A Building Safety Programme has been established, with the aim of ensuring high rise residential buildings are safe, and residents feel safe in them.

For building owners, it will be extremely important to ensure that:

  • any ACM cladding on their buildings meets the limited combustibility requirements of current Building Regulations guidance;
  • should this cladding fail to meet the above combustibility requirements, a plan of remedial action is devised to ensure these requirements are met; and
  • in the meantime, they are implementing any interim fire safety measures recommended by the Fire and Rescue Service (FRS).

For local authorities, the Secretary of State has reminded them to ensure that they:

  • have records of the buildings in their area that may have ACM cladding by encouraging building owners to submit samples;
  • make contact with the FRS in their area, who will share information with them;
  • confirm that building owners have satisfactory plans for remedial action and have implemented interim fire safety measures if they own a building with improper ACM cladding; and
  • if applicable, provide reasons why it has not been possible to confirm whether or not any building does or does not have ACM cladding.

Mayor of London launches draft housing strategy

On 6 September 2017, Sadiq Khan published a draft housing strategy intended to tackle the current housing crisis in London.
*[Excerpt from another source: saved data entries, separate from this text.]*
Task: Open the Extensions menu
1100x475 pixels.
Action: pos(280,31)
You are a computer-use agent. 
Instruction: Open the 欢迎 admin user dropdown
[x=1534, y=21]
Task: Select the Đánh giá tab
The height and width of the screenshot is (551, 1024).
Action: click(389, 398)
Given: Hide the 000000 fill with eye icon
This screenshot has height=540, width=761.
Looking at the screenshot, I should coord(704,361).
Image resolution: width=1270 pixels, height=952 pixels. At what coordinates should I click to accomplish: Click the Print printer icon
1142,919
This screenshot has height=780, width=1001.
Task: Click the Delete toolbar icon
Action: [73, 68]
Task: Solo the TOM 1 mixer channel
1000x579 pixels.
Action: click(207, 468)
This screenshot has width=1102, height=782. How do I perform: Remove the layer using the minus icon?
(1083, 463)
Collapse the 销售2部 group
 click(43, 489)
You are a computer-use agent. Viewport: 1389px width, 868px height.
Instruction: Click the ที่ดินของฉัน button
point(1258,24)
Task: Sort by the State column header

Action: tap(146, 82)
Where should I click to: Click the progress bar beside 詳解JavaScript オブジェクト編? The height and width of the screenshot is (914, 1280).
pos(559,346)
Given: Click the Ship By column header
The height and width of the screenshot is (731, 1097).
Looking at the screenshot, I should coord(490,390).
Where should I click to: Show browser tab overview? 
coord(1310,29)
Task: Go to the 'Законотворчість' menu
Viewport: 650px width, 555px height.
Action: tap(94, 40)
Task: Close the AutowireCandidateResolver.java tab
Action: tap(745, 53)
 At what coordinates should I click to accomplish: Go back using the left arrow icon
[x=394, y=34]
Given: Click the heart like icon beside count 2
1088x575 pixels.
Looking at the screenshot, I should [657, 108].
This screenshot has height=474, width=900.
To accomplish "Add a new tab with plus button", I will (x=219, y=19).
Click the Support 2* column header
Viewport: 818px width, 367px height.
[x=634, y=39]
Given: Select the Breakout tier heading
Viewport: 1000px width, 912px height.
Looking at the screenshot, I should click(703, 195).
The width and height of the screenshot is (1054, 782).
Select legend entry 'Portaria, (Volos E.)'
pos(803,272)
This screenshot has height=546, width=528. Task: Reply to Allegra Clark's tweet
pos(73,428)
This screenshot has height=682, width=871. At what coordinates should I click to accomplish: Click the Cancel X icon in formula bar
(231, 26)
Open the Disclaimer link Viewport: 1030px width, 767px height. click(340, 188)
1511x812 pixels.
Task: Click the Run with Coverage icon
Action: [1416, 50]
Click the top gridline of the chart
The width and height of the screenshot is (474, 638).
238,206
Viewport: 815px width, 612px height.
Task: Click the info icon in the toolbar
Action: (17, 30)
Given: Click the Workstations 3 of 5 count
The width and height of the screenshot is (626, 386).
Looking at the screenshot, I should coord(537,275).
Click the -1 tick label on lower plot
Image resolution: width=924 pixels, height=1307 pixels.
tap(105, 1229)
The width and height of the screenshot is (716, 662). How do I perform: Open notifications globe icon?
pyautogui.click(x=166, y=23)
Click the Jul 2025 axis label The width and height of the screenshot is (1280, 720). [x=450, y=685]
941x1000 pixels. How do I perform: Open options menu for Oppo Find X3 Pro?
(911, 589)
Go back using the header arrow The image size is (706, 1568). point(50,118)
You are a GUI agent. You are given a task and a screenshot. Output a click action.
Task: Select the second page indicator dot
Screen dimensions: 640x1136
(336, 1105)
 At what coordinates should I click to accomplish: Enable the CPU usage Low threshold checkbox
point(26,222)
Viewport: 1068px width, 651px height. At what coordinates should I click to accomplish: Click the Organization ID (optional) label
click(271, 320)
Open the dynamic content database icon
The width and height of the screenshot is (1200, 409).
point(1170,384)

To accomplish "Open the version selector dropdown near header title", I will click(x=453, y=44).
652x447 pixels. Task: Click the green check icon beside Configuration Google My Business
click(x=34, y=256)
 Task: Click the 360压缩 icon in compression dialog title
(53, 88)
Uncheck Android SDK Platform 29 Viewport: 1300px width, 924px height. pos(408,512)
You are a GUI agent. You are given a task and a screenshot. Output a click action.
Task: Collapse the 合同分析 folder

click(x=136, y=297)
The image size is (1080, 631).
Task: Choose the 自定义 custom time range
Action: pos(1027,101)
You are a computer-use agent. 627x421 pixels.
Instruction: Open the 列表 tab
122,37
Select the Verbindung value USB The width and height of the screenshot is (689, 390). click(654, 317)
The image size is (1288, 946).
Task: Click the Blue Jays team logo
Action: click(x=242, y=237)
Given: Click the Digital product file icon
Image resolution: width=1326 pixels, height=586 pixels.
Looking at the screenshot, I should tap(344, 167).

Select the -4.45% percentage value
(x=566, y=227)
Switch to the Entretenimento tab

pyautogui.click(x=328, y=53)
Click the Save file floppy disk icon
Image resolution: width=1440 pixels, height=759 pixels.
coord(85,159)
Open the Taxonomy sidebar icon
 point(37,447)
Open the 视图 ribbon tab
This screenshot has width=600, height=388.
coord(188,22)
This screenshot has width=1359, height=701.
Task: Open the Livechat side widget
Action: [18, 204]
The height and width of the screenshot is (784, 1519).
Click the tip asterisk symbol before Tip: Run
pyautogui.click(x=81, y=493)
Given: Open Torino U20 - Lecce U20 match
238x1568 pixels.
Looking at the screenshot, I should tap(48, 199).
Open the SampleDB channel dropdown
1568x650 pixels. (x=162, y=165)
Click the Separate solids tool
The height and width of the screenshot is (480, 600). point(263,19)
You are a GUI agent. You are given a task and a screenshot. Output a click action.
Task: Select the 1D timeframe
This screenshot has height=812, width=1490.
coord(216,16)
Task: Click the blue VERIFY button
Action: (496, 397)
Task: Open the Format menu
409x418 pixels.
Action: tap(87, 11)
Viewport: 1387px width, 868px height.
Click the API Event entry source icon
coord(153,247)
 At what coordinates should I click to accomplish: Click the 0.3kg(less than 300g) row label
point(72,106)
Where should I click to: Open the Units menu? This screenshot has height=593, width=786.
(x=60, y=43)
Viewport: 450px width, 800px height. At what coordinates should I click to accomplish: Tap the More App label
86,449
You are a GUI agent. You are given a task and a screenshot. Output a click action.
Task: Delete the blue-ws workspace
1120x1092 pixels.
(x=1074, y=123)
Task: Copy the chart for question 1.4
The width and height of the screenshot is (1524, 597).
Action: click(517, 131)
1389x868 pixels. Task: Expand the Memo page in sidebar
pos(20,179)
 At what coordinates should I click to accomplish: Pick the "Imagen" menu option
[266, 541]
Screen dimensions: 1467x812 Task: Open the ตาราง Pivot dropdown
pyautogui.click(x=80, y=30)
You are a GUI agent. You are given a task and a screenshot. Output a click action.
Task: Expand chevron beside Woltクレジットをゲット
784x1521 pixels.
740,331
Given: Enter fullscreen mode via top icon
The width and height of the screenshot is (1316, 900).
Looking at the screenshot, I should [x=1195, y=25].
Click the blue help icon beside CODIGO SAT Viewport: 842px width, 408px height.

One of the key areas of focus is on building more high quality and affordable homes for Londoners. It proposes investing over £3.15 billion in affordance housing between now and 2021, as well as identifying land in London for new housing.

Importantly, given the construction industry's recognition of the importance of modernisation, fixing the skills' crisis and improving the industry's image, another key aspect of the strategy involves diversifying the home building industry by supporting smaller and medium-sized developers and upskilling London's construction industry.

Consultation closes on 30 November 2017. The housing strategy is expected to be published in 2018.

The NBS launches its Construction Contracts in Use and Legal Issues survey 2017

On 22 August 2017, the National Building Specification (NBS) launched its fourth major survey into construction contracts and related legal issues to investigate how well the industry is doing.

The NBS hopes the survey will shed new light on the impact of digitisation of the industry on the number and nature of disputes. They hope that it will reveal how the increased use of collaborative techniques and building information modelling (BIM) is affecting the industry.

Previous surveys have covered subjects such as the main causes of disputes, their duration and value, pricing and the impact of the adoption of BIM on contracts.

The survey closed on 24 September 2017 and the results of the survey are expected to be published in November 2017.

The content of this article is intended to provide a general guide to the subject matter. Specialist advice should be sought about your specific circumstances.